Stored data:

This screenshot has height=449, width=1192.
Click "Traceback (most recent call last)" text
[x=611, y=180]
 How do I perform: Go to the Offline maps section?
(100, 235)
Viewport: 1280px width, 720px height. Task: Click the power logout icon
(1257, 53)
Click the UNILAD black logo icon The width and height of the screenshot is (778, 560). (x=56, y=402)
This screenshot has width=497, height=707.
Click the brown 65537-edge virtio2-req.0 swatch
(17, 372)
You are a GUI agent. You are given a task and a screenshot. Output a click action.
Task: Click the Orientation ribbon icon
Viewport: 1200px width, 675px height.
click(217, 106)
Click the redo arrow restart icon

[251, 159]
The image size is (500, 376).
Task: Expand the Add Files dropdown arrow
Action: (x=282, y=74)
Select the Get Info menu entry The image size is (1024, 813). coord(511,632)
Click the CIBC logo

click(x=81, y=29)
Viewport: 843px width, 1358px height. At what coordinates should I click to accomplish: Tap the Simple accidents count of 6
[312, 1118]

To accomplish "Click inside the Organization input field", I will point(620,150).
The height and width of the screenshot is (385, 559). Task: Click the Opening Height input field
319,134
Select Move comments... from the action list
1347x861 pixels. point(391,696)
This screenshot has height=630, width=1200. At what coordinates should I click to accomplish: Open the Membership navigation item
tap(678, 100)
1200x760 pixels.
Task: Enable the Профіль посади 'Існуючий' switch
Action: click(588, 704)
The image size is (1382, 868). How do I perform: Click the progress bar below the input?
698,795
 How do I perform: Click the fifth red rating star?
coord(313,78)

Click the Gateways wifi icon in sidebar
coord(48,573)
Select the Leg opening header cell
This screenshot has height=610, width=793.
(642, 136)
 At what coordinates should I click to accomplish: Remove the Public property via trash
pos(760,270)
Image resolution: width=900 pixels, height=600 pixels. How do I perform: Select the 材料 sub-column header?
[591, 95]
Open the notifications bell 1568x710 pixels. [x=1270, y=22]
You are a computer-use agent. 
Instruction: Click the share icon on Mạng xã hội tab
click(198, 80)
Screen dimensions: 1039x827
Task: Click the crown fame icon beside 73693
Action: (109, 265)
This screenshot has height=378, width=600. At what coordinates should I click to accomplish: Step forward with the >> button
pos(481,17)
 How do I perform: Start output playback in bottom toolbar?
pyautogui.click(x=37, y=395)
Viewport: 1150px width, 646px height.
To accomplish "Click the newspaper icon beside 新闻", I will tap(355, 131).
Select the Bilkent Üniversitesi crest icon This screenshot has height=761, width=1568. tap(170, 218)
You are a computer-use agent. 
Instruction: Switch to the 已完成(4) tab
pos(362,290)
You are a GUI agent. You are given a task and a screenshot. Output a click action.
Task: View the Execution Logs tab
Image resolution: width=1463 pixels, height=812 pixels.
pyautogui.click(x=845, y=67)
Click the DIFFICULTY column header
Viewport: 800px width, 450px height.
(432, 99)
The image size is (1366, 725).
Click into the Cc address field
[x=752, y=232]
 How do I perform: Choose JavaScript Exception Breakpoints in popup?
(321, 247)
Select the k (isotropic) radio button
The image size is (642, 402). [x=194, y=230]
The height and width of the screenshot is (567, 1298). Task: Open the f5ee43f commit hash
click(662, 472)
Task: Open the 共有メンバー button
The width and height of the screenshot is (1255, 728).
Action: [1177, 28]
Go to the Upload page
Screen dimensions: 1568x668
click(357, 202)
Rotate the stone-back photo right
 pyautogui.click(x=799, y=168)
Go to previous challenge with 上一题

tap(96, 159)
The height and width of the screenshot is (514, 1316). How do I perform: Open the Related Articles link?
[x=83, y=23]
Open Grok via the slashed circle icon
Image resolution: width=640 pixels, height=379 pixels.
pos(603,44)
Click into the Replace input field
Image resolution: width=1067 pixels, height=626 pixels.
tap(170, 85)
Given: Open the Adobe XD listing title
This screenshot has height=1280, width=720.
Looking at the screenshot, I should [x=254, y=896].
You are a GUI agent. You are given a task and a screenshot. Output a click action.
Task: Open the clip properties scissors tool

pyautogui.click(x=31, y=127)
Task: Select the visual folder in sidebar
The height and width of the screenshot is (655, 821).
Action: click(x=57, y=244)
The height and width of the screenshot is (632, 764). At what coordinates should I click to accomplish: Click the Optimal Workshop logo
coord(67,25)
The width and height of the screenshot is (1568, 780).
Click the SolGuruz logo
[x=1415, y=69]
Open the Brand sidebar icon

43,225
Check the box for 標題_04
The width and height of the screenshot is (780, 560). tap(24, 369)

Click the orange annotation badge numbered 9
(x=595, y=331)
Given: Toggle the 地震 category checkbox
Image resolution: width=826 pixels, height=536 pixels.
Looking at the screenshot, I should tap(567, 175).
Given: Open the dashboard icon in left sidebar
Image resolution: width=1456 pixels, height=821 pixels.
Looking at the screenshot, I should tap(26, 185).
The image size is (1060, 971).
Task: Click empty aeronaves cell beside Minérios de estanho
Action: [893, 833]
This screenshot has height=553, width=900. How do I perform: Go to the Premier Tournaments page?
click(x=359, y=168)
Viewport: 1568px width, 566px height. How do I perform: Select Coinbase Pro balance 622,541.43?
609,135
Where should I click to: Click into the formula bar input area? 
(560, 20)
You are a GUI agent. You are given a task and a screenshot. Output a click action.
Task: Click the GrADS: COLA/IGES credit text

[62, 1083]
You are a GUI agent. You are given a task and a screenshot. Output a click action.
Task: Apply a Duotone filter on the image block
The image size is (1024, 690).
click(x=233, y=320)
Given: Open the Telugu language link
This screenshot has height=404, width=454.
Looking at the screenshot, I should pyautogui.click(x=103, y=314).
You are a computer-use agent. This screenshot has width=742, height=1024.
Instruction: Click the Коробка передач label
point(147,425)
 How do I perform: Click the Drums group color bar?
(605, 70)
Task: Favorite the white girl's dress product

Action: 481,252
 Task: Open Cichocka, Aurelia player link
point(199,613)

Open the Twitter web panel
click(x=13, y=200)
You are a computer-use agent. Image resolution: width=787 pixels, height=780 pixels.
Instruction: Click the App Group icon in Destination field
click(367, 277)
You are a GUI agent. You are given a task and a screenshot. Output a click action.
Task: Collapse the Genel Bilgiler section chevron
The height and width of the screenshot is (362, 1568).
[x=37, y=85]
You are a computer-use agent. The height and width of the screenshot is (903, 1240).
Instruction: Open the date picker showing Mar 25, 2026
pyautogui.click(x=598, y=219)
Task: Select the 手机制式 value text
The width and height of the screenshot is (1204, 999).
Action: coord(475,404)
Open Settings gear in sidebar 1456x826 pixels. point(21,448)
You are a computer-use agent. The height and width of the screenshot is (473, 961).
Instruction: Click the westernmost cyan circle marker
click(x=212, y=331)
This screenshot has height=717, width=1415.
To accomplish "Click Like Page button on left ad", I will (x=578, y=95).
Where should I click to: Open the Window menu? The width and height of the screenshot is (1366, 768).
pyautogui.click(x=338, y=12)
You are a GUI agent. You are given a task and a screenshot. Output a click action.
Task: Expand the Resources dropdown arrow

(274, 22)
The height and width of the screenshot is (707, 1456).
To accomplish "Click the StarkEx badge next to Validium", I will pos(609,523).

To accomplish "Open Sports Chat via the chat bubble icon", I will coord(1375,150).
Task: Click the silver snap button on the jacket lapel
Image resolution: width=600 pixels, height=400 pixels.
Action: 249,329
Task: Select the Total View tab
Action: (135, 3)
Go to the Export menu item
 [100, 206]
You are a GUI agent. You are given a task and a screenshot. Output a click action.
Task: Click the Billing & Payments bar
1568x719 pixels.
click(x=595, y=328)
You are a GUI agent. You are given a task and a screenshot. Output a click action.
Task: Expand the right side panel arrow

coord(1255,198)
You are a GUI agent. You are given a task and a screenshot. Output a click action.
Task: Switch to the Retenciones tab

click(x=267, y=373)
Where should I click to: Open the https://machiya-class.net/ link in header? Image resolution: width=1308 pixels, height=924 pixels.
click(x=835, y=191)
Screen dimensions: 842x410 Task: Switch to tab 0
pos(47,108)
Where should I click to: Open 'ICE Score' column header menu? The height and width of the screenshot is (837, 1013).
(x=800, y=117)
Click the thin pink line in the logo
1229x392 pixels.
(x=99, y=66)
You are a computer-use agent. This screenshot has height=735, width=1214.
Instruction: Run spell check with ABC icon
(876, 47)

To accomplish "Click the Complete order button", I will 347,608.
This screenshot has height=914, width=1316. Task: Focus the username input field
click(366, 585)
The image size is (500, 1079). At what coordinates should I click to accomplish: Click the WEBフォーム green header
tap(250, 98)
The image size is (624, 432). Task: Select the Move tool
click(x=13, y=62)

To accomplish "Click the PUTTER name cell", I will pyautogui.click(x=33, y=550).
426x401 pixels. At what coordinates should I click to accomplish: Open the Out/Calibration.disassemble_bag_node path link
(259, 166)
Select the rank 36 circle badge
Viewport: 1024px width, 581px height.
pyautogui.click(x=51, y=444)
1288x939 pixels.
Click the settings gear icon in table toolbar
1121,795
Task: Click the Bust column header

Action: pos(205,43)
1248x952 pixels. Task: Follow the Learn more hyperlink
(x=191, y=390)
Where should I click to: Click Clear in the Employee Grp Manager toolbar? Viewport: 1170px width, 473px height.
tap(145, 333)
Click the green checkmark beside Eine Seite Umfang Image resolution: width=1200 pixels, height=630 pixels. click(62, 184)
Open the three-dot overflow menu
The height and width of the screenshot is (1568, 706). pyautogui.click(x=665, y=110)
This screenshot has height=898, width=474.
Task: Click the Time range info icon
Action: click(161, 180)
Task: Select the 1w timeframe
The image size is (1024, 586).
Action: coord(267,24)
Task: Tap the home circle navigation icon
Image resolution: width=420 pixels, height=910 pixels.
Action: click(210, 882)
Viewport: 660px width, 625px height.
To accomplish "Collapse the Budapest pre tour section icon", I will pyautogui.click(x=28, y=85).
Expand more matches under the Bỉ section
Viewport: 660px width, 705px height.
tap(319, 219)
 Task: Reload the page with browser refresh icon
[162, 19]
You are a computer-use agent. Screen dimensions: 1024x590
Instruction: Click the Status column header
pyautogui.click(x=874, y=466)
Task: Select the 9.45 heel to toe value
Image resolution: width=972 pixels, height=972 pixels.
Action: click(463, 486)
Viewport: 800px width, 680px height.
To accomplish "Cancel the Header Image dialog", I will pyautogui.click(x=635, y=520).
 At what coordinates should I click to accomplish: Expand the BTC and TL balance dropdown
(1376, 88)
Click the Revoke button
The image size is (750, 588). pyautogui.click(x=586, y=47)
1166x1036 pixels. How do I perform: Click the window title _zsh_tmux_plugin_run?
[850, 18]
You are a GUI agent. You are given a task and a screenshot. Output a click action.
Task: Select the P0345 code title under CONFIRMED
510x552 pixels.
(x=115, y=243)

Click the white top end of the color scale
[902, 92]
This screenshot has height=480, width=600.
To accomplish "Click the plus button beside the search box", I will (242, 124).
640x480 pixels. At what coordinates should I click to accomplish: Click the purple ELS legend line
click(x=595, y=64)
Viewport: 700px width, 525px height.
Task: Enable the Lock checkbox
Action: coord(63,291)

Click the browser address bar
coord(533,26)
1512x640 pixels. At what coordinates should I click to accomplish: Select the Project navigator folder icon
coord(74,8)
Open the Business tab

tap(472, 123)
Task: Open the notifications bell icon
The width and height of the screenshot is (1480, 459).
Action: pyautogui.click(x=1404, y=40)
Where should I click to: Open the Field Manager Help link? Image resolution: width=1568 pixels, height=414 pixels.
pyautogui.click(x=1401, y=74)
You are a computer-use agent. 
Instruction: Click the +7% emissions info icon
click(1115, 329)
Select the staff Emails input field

WHAT THE EXERCISE ASKS - Looking at the data above, report how many of its lines include the word "left". The number alone is the answer.

RESULT OF THE EXERCISE - 2